Durante todo o tempo na Faced exerceu tão somente a vice-diretoria da Faculdade na gestão de Jandira Simões. Gestão fecunda pelos encontros apoiados pela Organização dos Estados Americanos (OEA). CREFAL e Faculdade realizaram um seminário sobre educação de adultos, durante 15 dias com a participação de especialistas da Nicarágua, México, Chile, Colômbia. E com os recursos da OEA foram publicados os livros da Coleção Cidadania, editados por José Arapiraca.

Ao final da gestão, recordamos que escolhido para coordenar o projeto de Doutorado em Educação, consultei diretora e vice, tendo recebido todo o apoio e assim prosseguimos nos entendimentos.

Uma palavra sobre a sua produção acadêmica que consta de trabalhos não somente sobre supervisão, como acerca de observações sobre os municípios de Jeremoabo, "A Roda de São Gonçalo na região do Médio São Francisco", estudos sobre o professor único na zona rural, classe multisseriada, órgão municipal de educação, diversos pareceres do Conselho Estadual de Educação e trabalhos com Adélia Portella sobre pesquisa (Publicações em anexo).

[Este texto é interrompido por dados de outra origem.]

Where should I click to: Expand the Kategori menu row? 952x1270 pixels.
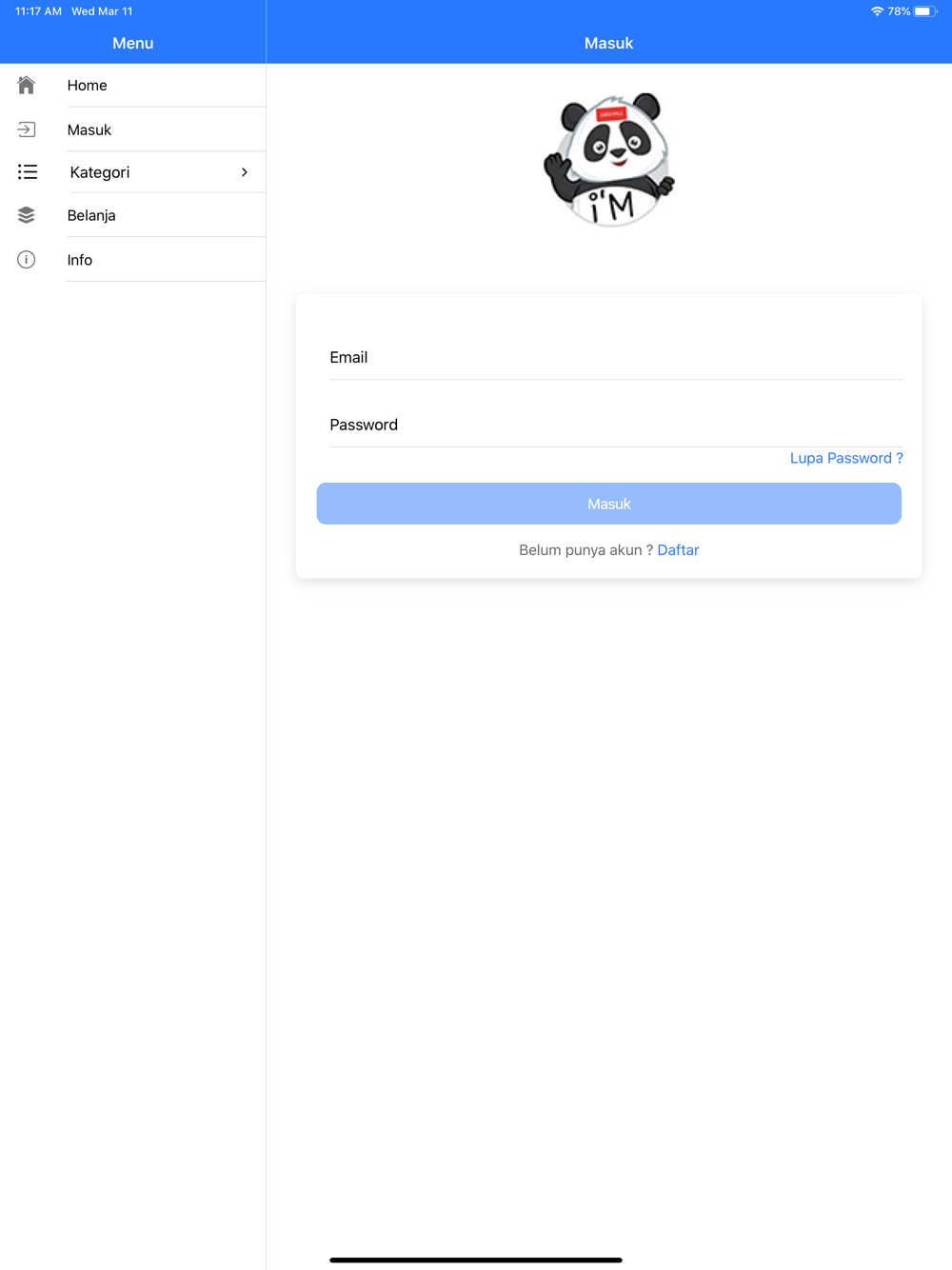tap(133, 172)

Uma vez jubilada não ficou nos aposentos. Preparada com experiência em educação e manejo da língua portuguesa, trabalhou nas cooperativas de educação, na FUNDESP, em habilitações de segundo grau específicas para o serviço público, na revisão de teses, dissertações e livros, realiza pesquisa sobre o trabalho desenvolvido em sala de aula, no Instituto Anísio Teixeira.

Senhor Reitor, meus caros colegas, alunos, amigos e servidores. São três propostas de professores eméritos que se vão efetivando, coincidentemente: Dilza, pelo Departamento I e Leda Jesuíno dos Santos pelo Departamento II, já receberam o título. Falta Alcyr Ferraro, criador dos cursos de Educação Física da UFBA e da Universidade Católica, expressão inquestionável da sua disciplina como demonstrou em suas memórias ao integrar estas palavras na festa do reconhecimento de um trabalho acadêmico refletido, pensado e experimentado, como é o da nossa homenageada, gostaria de acrescentar que propus ao nosso Departamento o título de professor emérito para Dilza por ela representar
o tipo de professor que constrói, eleva e revela a Faculdade à comunidade.

E mais ainda pela efetiva liderança na implantação da Supervisão Educacional, na Faculdade de Educação da UFBA.